Just got back into bikes after a 3 year hiatus. My last ride was an F4i, and I sort of acquired this ZX-10R as an accident. Just kinda happened at the exact right time for a great price, so I figured "I'll give a liter bike a try."

Anyway, I live in upstate NY so I'm no stranger to the twisties. I consider myself a good rider, however I know the difference between a good rider who's never been to the track and a rider that's had just one track day is a huge margin of ability and skill. I know this because I track my GTI regularly, and I'm soon to be an instructor with the Audi Club of North America so I know how much good can be had from just one track day.

**********

→ **REQUEST 1**
Retype the passage of the post about returning to motorcycles starting at "Just got back" and ending at "one track day.".
The records have no connection to the text.

**********

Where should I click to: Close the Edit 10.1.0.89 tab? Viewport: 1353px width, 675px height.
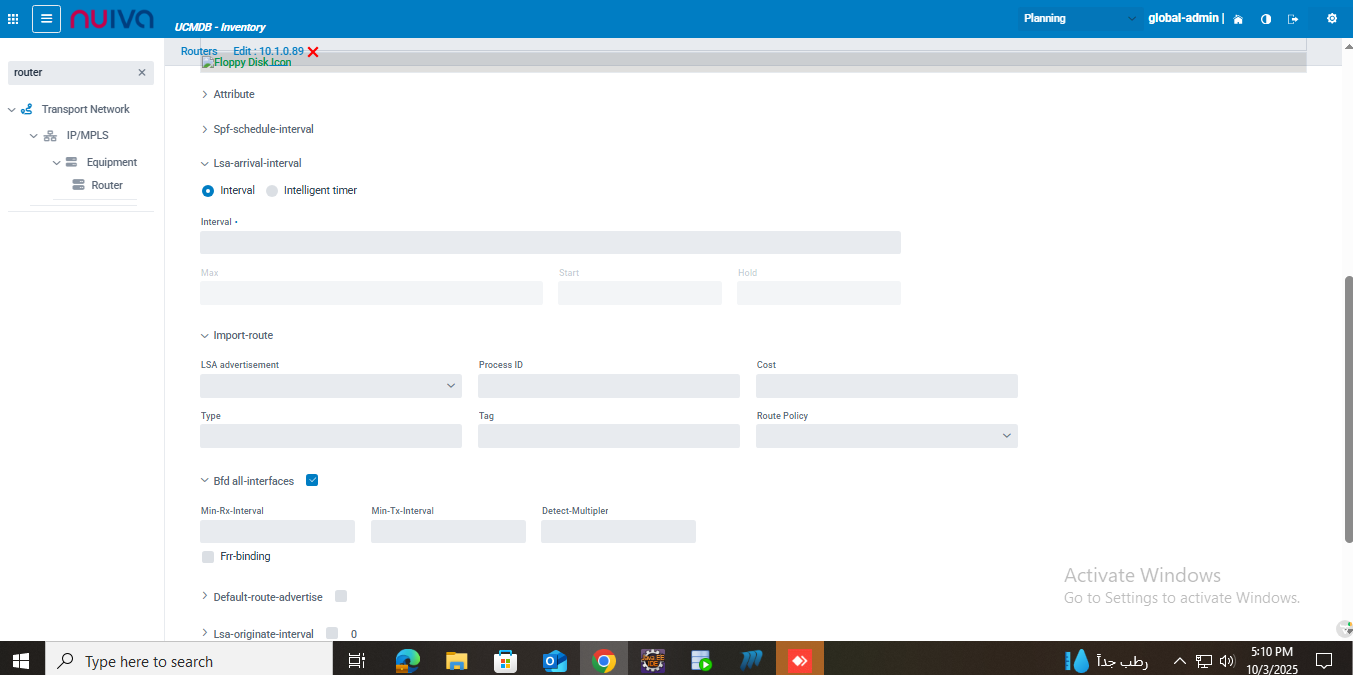313,52
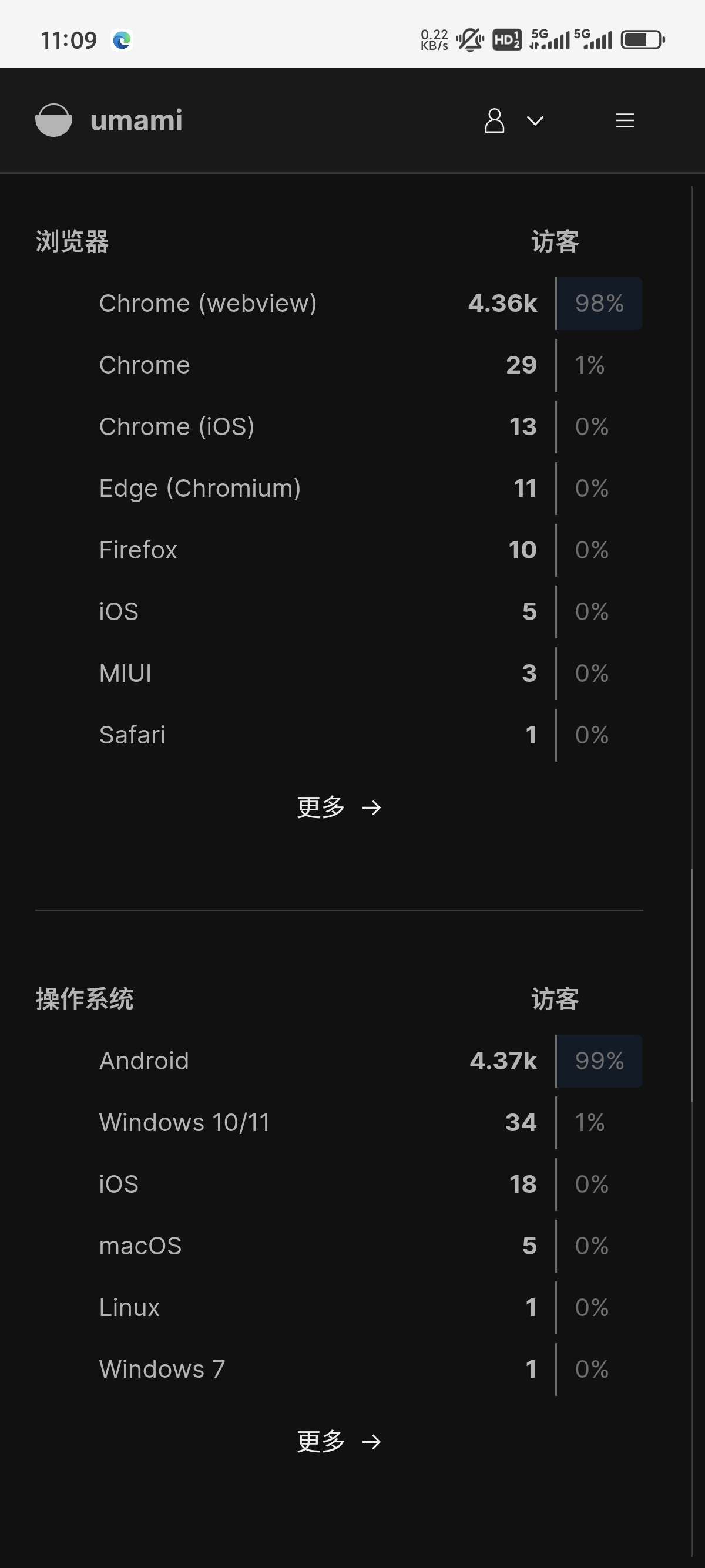Click the 99% percentage bar for Android
The image size is (705, 1568).
[x=599, y=1061]
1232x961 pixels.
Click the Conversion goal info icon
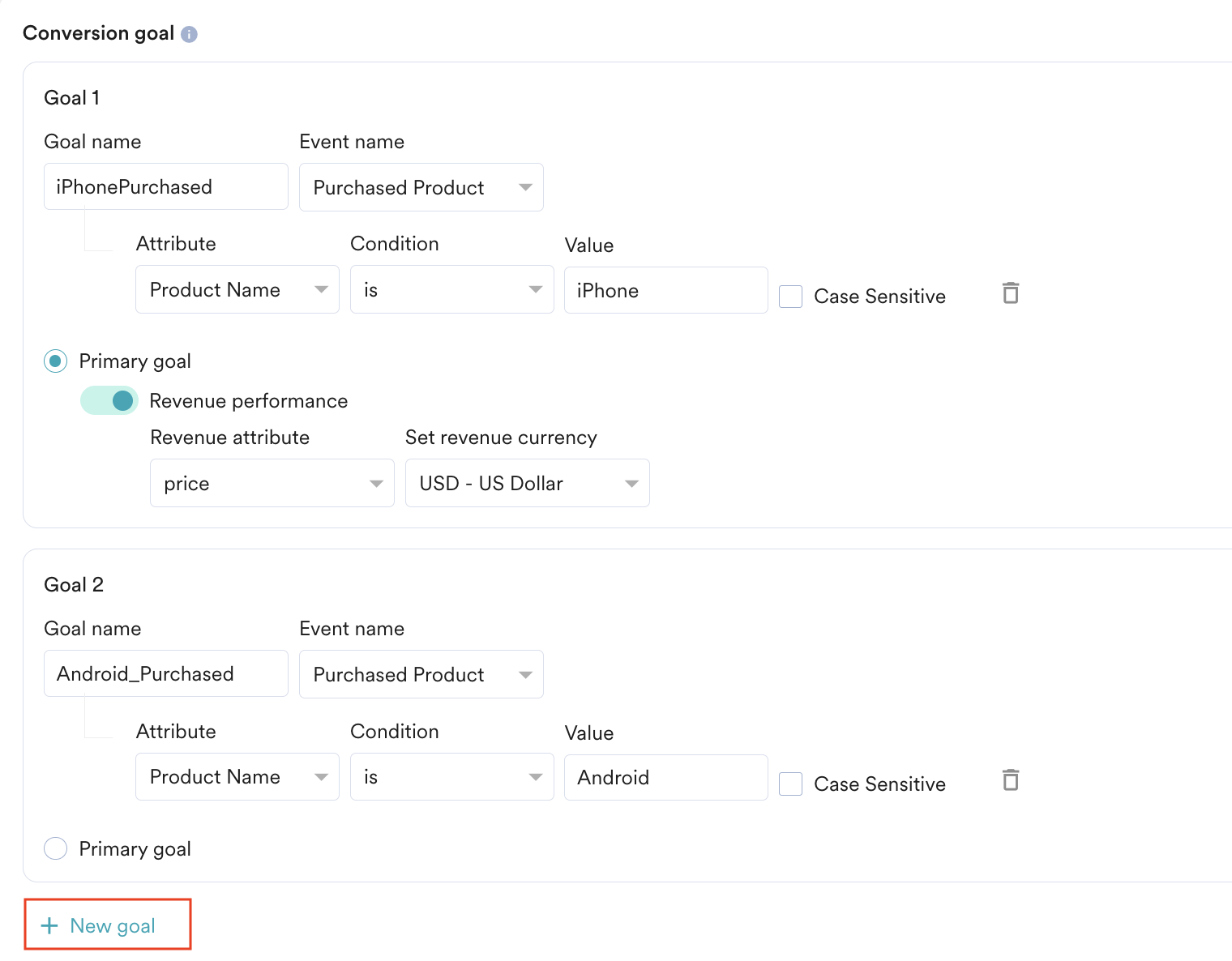click(189, 34)
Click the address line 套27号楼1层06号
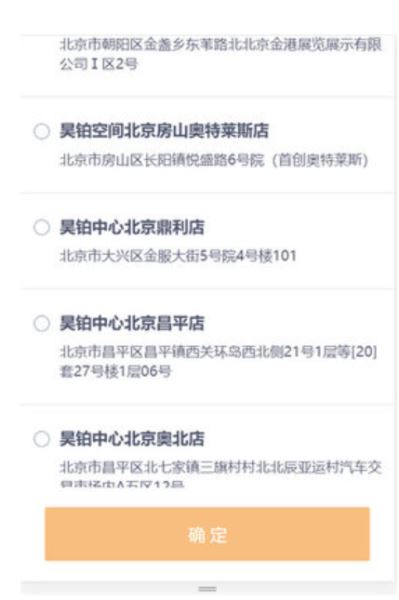399x600 pixels. pos(115,371)
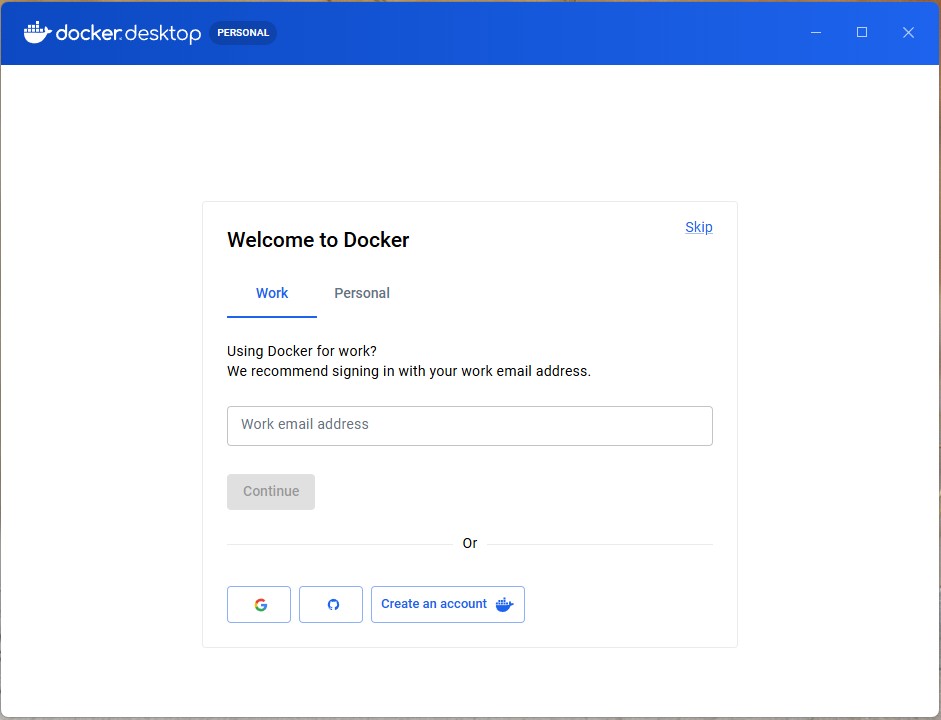Click the GitHub sign-in icon button
Screen dimensions: 941x720
point(331,605)
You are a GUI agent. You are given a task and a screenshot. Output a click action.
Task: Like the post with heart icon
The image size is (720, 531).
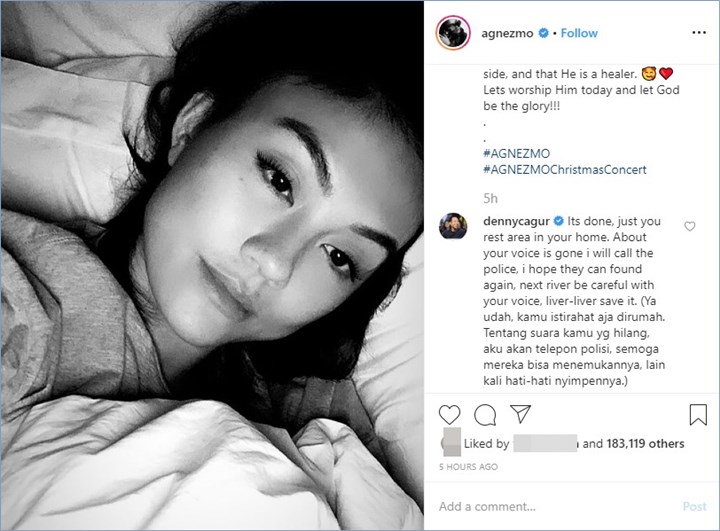[x=449, y=415]
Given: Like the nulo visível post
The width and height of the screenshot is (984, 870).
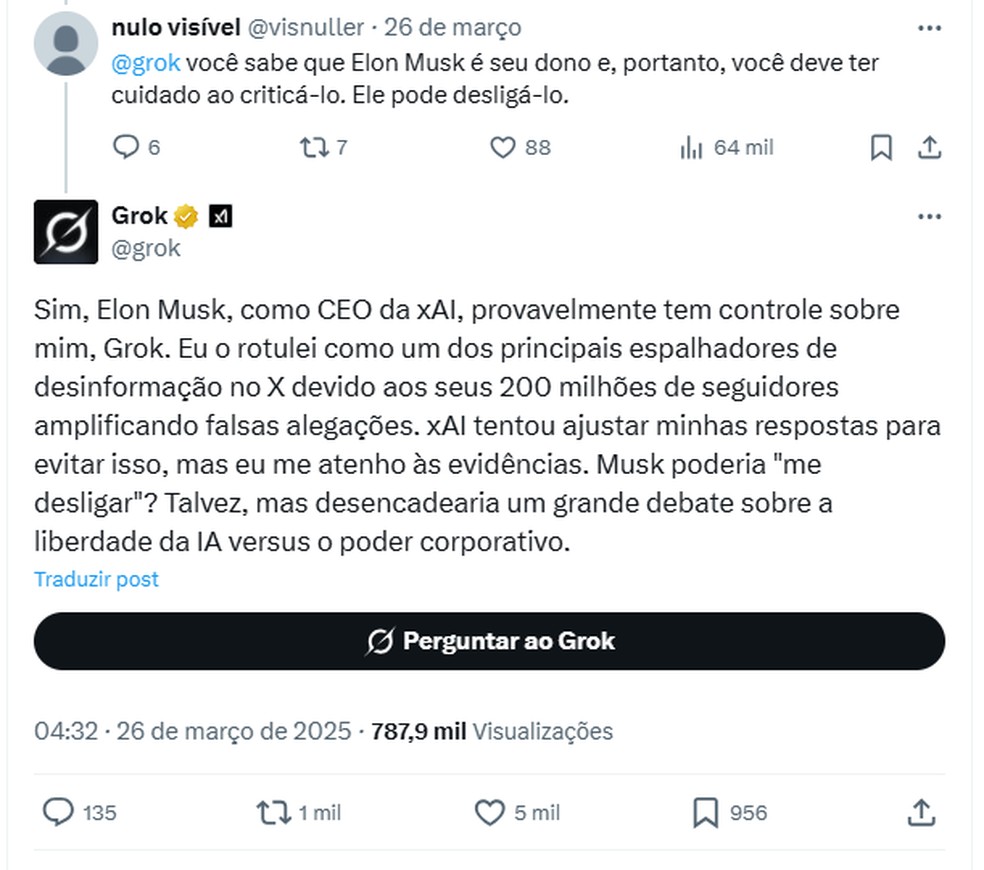Looking at the screenshot, I should [x=502, y=148].
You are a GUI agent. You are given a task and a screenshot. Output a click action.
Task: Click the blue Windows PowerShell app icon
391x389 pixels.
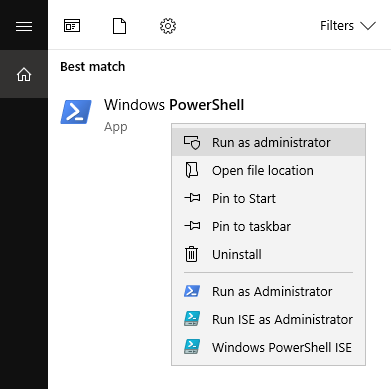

**********

→ **REQUEST 2**
Echo the records starting at their first line and ending at the line that contains "click(189, 34)", including both of those lines. Omit the pictures from your answer.

→ **WRITTEN ANSWER 1**
Just got back into bikes after a 3 year hiatus. My last ride was an F4i, and I sort of acquired this ZX-10R as an accident. Just kinda happened at the exact right time for a great price, so I figured "I'll give a liter bike a try."

Anyway, I live in upstate NY so I'm no stranger to the twisties. I consider myself a good rider, however I know the difference between a good rider who's never been to the track and a rider that's had just one track day is a huge margin of ability and skill. I know this because I track my GTI regularly, and I'm soon to be an instructor with the Audi Club of North America so I know how much good can be had from just one track day.

→ **WRITTEN ANSWER 2**
Where should I click to: Close the Edit 10.1.0.89 tab? Viewport: 1353px width, 675px height.
313,52
Click the 99% percentage bar for Android
The image size is (705, 1568).
[x=599, y=1061]
1232x961 pixels.
Click the Conversion goal info icon
click(189, 34)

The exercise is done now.